Portugal’s former prime minister Jose Socrates answered questions before a judge for some three hours Monday after his shock arrest last week in connection with a tax fraud probe, his lawyer said.
Socrates, 57, first went before a judge Saturday in the tax fraud, corruption and money laundering investigation. He has been detained since his arrest on Friday at Lisbon airport after arriving on a flight from Paris.
His attorney, Joao Araujo, had said Socrates would “of course” answer questions from examining magistrate Carlos Alexandre on money transfers and banking operations that have fallen under suspicion.
Socrates must await a decision from the judge in Lisbon over whether he will continue to be held.

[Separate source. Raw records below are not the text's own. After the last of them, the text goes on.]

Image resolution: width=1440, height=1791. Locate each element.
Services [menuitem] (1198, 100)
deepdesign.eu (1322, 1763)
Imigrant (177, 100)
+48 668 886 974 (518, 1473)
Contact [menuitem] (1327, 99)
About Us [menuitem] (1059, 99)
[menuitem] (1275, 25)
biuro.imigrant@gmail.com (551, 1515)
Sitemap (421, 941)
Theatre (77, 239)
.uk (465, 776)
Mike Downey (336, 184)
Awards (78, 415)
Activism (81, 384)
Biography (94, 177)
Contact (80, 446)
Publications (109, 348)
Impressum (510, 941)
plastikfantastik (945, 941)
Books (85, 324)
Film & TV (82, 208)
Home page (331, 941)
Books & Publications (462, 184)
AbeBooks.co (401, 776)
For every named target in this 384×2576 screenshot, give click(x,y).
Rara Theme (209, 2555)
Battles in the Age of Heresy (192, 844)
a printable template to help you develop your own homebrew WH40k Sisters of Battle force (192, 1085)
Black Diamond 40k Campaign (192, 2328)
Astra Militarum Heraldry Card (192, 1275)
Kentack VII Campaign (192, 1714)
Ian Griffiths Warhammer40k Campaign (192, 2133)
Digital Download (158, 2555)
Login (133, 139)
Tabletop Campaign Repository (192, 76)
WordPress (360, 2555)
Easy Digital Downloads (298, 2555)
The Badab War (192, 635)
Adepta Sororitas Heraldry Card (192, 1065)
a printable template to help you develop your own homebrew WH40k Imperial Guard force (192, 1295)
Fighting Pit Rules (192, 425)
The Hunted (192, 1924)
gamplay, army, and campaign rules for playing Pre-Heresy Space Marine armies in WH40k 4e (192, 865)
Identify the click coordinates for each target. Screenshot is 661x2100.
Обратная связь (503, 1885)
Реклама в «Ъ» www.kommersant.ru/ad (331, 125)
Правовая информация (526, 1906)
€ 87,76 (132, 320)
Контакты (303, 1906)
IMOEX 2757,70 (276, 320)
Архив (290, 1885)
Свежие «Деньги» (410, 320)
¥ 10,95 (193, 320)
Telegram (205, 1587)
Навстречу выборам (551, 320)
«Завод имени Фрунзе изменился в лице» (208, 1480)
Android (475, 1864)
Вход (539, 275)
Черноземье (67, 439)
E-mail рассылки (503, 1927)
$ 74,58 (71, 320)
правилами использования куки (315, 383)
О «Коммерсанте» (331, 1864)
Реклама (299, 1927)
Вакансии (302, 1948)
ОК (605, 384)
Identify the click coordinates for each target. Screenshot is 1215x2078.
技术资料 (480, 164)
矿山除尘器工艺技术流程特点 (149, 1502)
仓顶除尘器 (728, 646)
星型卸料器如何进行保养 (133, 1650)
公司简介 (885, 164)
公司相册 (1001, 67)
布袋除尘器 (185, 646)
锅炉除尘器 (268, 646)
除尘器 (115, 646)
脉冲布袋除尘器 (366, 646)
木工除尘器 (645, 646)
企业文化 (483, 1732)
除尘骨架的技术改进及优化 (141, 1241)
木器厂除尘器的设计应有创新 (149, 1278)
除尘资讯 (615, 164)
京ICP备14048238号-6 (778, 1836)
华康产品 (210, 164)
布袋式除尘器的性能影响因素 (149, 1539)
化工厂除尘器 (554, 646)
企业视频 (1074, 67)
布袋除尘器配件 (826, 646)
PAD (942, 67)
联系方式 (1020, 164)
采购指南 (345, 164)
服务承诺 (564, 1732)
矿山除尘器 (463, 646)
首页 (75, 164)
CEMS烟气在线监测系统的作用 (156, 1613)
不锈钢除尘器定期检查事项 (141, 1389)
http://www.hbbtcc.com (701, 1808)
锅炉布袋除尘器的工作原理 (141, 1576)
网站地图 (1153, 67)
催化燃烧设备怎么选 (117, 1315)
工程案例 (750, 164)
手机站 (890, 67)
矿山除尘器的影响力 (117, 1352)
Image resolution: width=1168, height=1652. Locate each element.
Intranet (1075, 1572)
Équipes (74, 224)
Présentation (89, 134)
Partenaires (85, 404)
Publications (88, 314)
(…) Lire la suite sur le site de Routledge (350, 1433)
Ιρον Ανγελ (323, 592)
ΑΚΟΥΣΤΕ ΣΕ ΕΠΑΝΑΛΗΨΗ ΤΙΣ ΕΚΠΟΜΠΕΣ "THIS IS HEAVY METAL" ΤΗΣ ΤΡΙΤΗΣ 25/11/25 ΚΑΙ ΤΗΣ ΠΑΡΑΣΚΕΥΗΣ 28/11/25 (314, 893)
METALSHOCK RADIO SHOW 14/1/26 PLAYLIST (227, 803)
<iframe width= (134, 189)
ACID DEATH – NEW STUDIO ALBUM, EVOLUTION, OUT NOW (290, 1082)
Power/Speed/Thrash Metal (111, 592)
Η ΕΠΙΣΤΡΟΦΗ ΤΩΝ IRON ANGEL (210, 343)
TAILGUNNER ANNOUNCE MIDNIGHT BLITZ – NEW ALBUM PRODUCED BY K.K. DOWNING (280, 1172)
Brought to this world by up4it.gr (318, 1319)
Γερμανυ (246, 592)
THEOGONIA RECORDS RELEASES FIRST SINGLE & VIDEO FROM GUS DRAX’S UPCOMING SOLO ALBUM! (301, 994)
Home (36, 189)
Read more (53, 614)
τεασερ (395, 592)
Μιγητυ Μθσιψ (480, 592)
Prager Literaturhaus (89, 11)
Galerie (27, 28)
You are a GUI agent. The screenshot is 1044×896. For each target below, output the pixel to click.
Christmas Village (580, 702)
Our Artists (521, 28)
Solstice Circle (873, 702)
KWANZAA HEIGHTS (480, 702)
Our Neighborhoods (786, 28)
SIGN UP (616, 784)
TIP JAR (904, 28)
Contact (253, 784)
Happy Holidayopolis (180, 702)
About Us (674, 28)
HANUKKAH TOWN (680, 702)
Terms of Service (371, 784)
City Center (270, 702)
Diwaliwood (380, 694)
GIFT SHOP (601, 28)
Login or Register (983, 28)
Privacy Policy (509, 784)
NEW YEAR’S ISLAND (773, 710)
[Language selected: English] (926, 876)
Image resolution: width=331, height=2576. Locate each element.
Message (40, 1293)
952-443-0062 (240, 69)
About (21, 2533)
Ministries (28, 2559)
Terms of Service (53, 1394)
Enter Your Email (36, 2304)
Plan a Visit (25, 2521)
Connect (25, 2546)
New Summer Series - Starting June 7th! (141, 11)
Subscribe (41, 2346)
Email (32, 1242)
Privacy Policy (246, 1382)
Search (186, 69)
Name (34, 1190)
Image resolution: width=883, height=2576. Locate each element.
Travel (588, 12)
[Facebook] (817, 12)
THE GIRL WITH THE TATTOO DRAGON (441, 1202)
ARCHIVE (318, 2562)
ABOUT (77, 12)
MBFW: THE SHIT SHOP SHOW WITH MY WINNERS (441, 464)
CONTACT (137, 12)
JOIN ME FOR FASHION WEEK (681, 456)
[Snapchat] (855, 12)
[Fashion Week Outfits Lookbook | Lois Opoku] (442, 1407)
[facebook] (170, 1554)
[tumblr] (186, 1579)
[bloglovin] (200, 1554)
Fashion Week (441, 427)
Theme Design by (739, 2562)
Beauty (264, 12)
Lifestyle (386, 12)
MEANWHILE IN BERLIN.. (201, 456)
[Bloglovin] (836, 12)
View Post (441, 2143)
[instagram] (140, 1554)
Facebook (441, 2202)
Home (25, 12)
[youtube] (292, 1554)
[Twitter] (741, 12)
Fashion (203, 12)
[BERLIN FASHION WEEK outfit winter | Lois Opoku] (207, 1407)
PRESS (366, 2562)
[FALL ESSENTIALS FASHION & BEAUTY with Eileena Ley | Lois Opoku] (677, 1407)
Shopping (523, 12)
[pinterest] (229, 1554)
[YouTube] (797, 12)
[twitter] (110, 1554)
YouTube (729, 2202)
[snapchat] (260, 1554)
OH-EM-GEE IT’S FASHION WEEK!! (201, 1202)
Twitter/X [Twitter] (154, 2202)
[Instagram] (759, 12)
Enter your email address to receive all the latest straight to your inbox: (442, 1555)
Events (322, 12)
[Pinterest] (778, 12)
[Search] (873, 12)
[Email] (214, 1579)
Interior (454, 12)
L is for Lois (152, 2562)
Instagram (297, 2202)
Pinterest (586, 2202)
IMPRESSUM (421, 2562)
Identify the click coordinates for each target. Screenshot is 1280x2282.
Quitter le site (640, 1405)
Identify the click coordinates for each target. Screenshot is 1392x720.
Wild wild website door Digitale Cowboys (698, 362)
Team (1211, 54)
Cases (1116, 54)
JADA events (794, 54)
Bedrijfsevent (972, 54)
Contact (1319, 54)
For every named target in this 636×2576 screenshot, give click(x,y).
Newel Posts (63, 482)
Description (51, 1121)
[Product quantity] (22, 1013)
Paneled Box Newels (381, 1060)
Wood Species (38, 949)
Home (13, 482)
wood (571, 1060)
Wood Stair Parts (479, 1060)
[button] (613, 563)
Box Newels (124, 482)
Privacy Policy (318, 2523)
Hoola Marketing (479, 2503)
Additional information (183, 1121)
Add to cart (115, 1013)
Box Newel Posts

The centre-right government has remained discreet about the case. Prime Minister Pedro Passos Coelho said Sunday it “pertains to the law and not politics,” adding “Portugal has strong institutions that work.”
But Socrates’ arrest was the latest bombshell in Portuguese politics, coming hard on the heels of another scandal that cost Interior Minister Miguel Macedo his job.
A series of searches have been carried out at businesses and Socrates’ residence in Lisbon.
According to Portuguese media reports, Portuguese state-owned bank Caixa Geral de Depositos raised the alarm.
Investigators have been looking into transfers involving the former Socialist leader’s account in comparison with earnings he has reported to tax authorities.
Particular attention is said to have been given to an apartment in Paris estimated at nearly three million euros ($3.7 million). Socrates lived there in 2012 while studying philosophy in the French capital.
Socrates was prime minister between 2005 and 2011, with his tenure particularly marked by the financial crisis that badly hit the country.